**Data lines**:
================

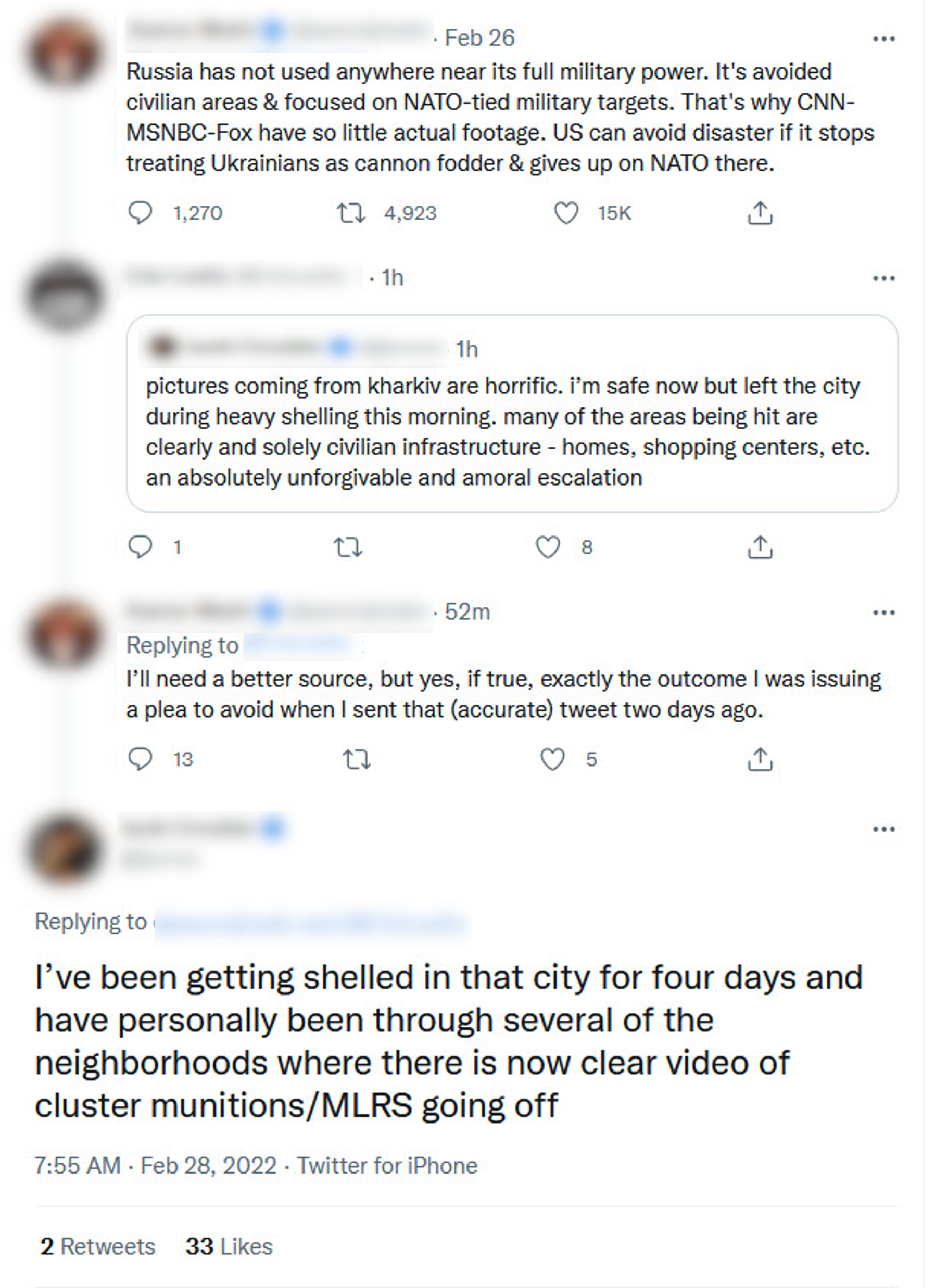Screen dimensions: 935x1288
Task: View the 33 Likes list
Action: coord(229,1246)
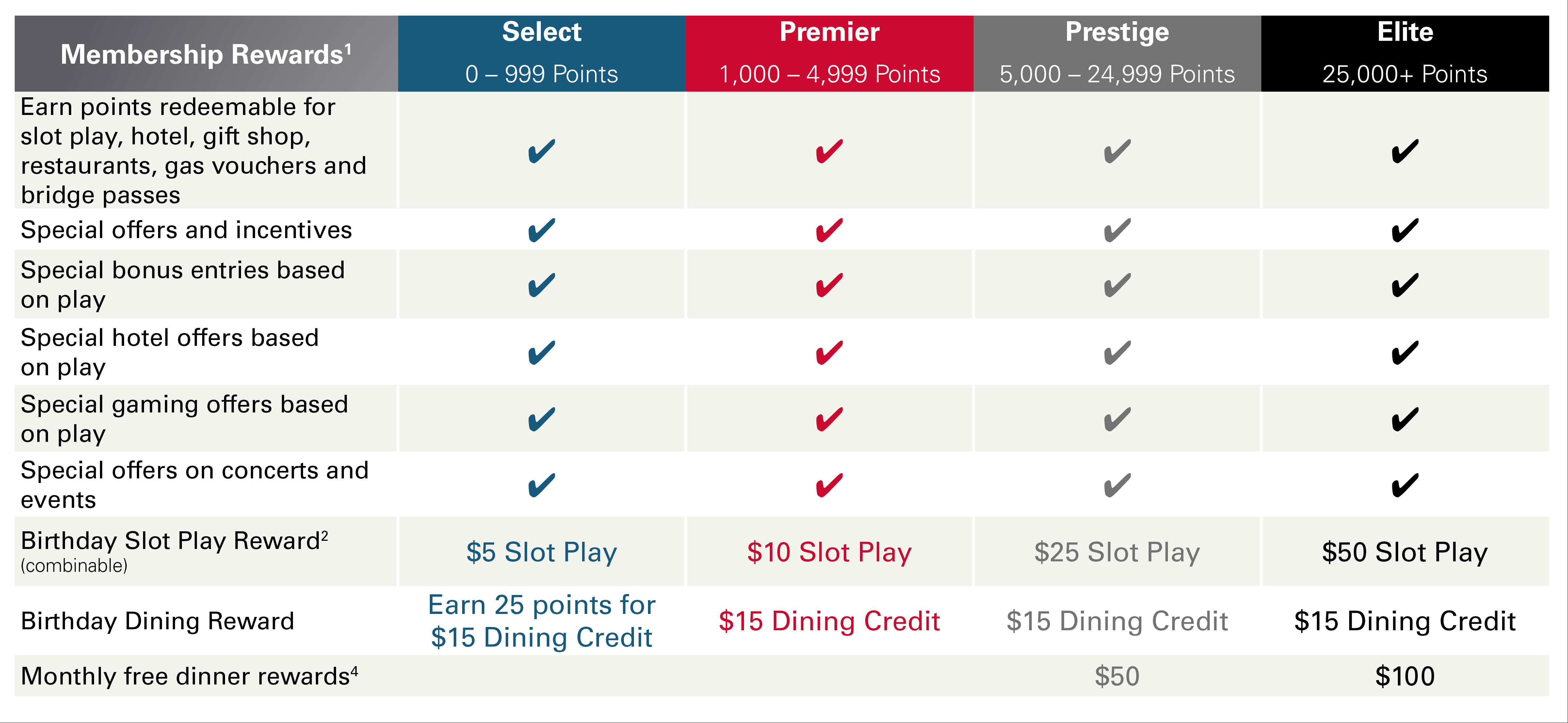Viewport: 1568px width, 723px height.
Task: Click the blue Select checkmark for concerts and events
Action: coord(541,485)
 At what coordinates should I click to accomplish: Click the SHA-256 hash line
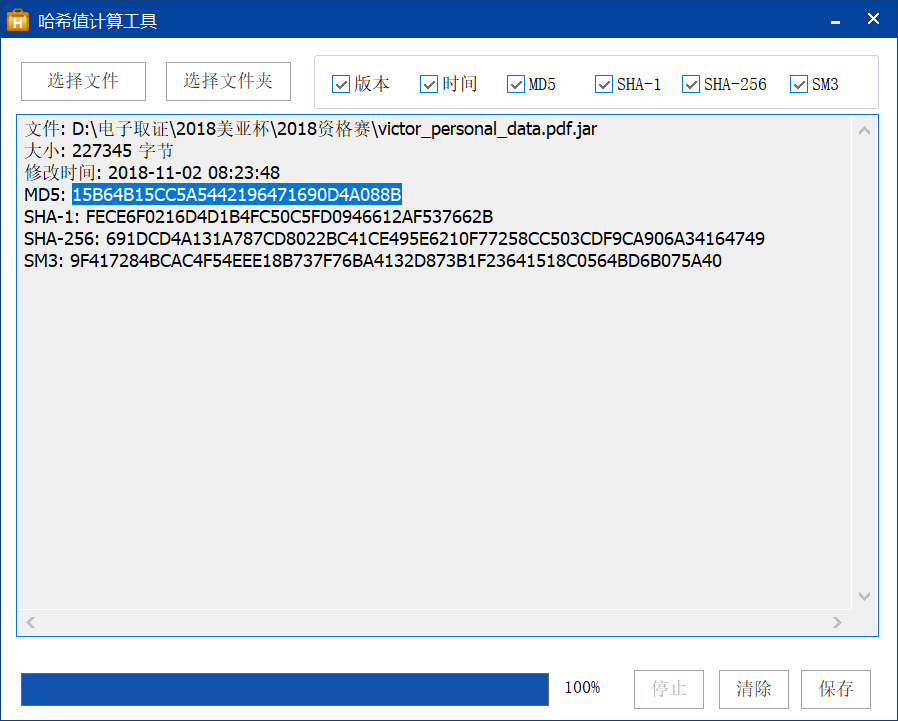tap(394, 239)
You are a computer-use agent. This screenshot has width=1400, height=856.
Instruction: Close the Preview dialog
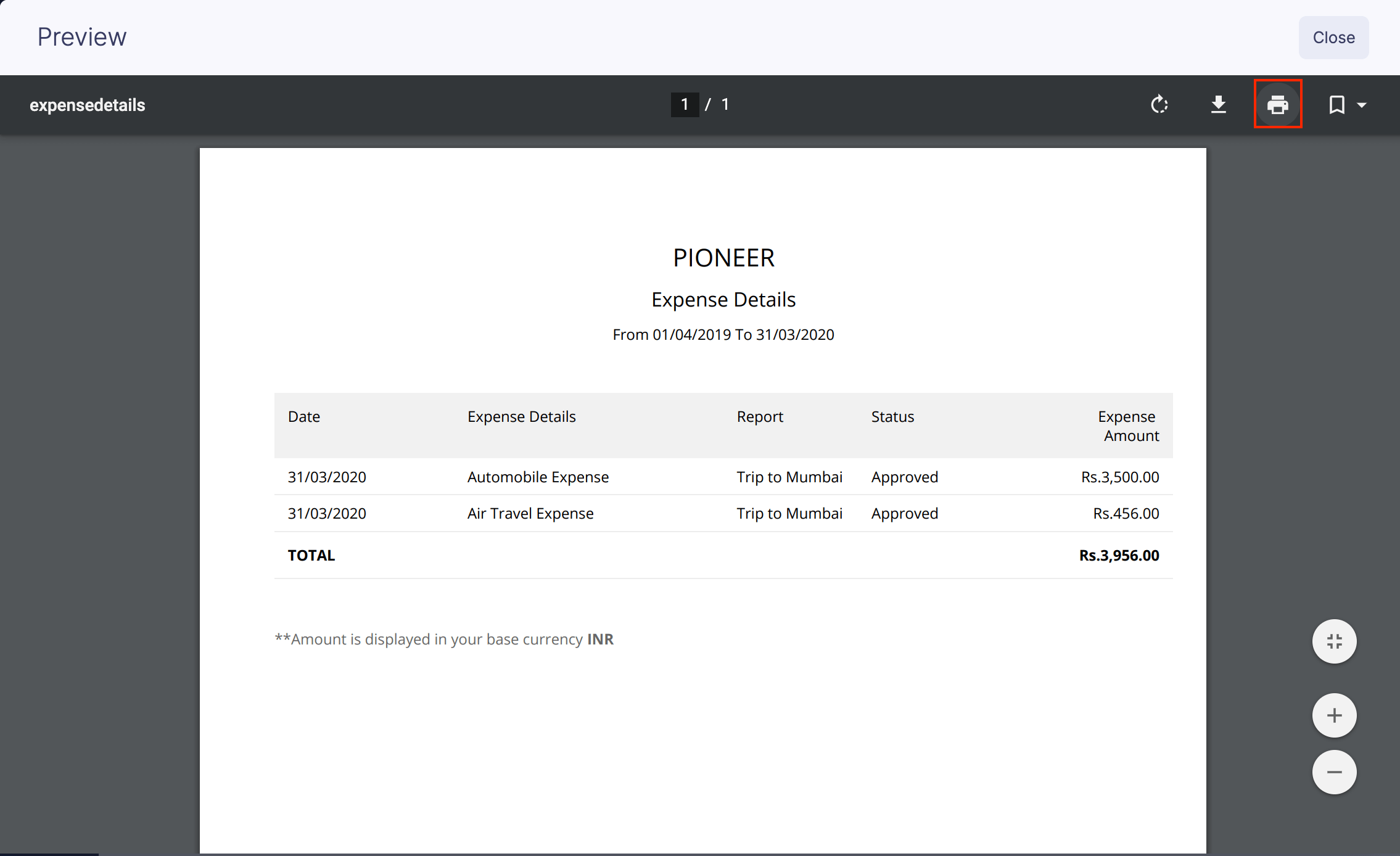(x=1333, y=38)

================

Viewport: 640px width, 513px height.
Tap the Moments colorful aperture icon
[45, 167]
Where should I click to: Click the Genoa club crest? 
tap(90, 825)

================

**Written exercise**:
Rewrite the part of the entries that opens with the line containing "Where should I" and closes with the line containing "tap(90, 825)", changing "club crest" to "team badge" and keeping everything else the same. Give only those lines.

**Task answer**:
Where should I click to: Click the Genoa team badge? 
tap(90, 825)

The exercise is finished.